Florida Asphalt Company Settles Bribery Case for USD 16.6 Million:
The U.S. Department of Justice charged Sargeant Marine Inc., a Florida-based asphalt producer, for foreign bribery in South America. Sergeant was found guilty of paying millions in bribes to affiliated companies in Brazil, Venezuela, and Ecuador in exchange for contracts with each country’s state-owned oil company. The asphalt agreed to pay USD 16.6 M to settle the FCPA’s anti-bribery provisions violations. Brazil and Ecuador’s state-oil firms could not be reached for comments. The Wall Street Journal reports that six individuals have pleaded guilty to charges in related investigations.
U.S. Justice Department to Brief States on Google Antitrust Inquiry:
The U.S Department of Justice (DOJ) is set to give a briefing to state attorney generals to outline a forthcoming potential antitrust lawsuit on Google for harming rivals. The DOJ opened a probe into Google in 2019 to investigate the tech giant’s advertising branch and has since then broadened the investigation to include the footprint of the company online. According to people familiar with the matter, the lawsuit is expected to come in two weeks but might also come later than expected.
DOJ Charges Ecuador Oil Trader with FCPA Violations:
Javier Aguilar, one of Vitol’s former managers, was indicted for bribery charges by the U.S. Department of Justice (DOJ). According to the allegations, the former manager of the oil-trading firm paid USD 870,000 in bribes to Ecuadorian public officials to get Vitol into a USD 300 M contract with Petroecuador, the country’s state-owned oil company. While Vitol’s identity is anonymized in the DOJ’s indictment, the company has stated it is aware of the charges and that it is committed to upholding its anti-corruption practices across operations. Aguilar’s charges are part of a broader investigation of U.S. authorities into bribery of public officials in Latin America.

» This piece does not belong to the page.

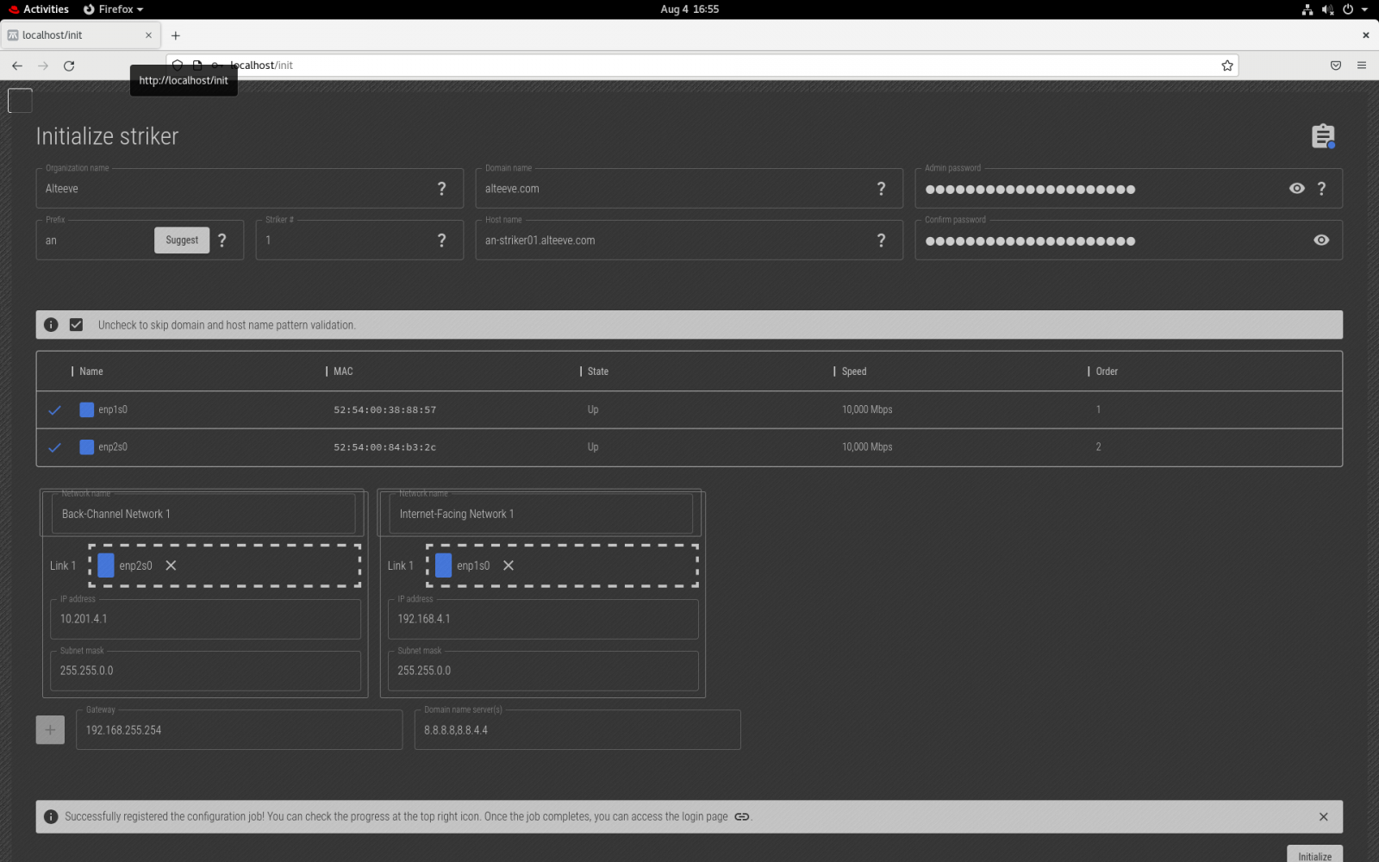Click the Domain name help question mark
The height and width of the screenshot is (862, 1379).
point(881,189)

SEC Votes on Whistleblower Law Amendments:
After having postponed the long-awaited vote on the U.S Securities and Exchange Commission’s (SEC) whistleblower rules set out in the Dodd-Frank Act, the agency reported that they approved new amendments to its whistleblower program. According to the SEC’s press release, the amendments aim to increase transparency and efficiency in the whistleblowing award program. The new rules provide transparent guidance and new criteria to determine whistleblower award sizes. Some of the considerations the agency will take into account include the significance of the information, the level of assistance to the SEC, the severity of the misconduct, and the whistleblower’s involvement with internal compliance systems. The amendments, which also give the SEC increased tools to reward whistleblowers, are set to result in awards either increasing in value, staying the same, or being issued faster.
Canada’s Former U.S. Ambassador Violates Conflict-of-Interests Law:
After having taken an executive role at Palantir Technologies Inc.’s Canada branch, Mr. David MacNaughton, Canada’s former ambassador to the U.S. from 2016 to 2019, was accused of violations of Canada’s conflict-of-interests rules. According to Canada’s Office of Conflict of Interest and Ethics Commissioner, Mr. MacNaugton took an ‘improper advantage’ of his previous role when dealing with the Canadian government. The allegations arose from March and May when MacNaughton offered his help to nine senior officials in the Canadian government for the management of the Coronavirus pandemic. Authorities pose that these interactions were illegal and thus have issued a prohibition for the nine officials of having contact with the former ambassador.